IRJET- Determining the Effect of Cutting Parameters in CNC Turning (original) (raw)

Turning is one of the most important metal cutting operations in industries. The process of turning is influenced by many factors such as the spindle speed, feed rate, depth of cut, geometry of cutting tool cutting conditions etc. The finished product with desired attributes of size, shape, surface roughness and cutting forces developed are functions of these input parameters. Properties wear resistance, fatigue strength, coefficient of friction, lubrication, wear rate and corrosion resistance of the machined parts are greatly influenced by surface roughness. Surface roughness and material removal rate are the performance characteristics on the basis of which the machining parameters, including spindle speed, feed rate, depth of cut and material type are optimized in this dissertation work.
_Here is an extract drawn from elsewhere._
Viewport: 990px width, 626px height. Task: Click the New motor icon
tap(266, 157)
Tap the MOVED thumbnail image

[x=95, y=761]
The layout of the experiment is designed based on Taguchi's L16 orthogonal array and analysis of variance (ANOVA) is used to identify the effect of the machining parameters on individual responses. The S/N ratio is used to analyze the performance characteristics in CNC turning operation. The S/N ratio values are calculated by taking into consideration with the help of software Minitab 17 (trial version). Four levels of each machining parameters are used and experiments are done on MAXTURN PLUS, CNC lathe machine tool of MATAB using carbide insert tool. The results shows that optimum parameter for surface roughness is speed 1500 rpm (level 4), feed rate 0.1 mm/rev (level 1), depth of cut 1.0 mm (level 4) and material type EN47 (level 4). Whereas for material removal rate the optimum parameter is speed 1500 rpm (level 4), feed rate 0.19 mm/rev (level 4), depth of cut 1.0 mm (level 4) and material type EN8 (level 1). Further the ANOVA results shows that spindle speed and feed rate have statistically significant effect on surface roughness and in case of material removal rate depth of cut has statistically significant effect. A confirmation experiment is carried out to verify the optimal process parameter settings obtained during this study. The confirmation test results shows that the predicted values of surface roughness and material removal rate are in the acceptable zone with respect to the experimental values based on the optimized process parameters.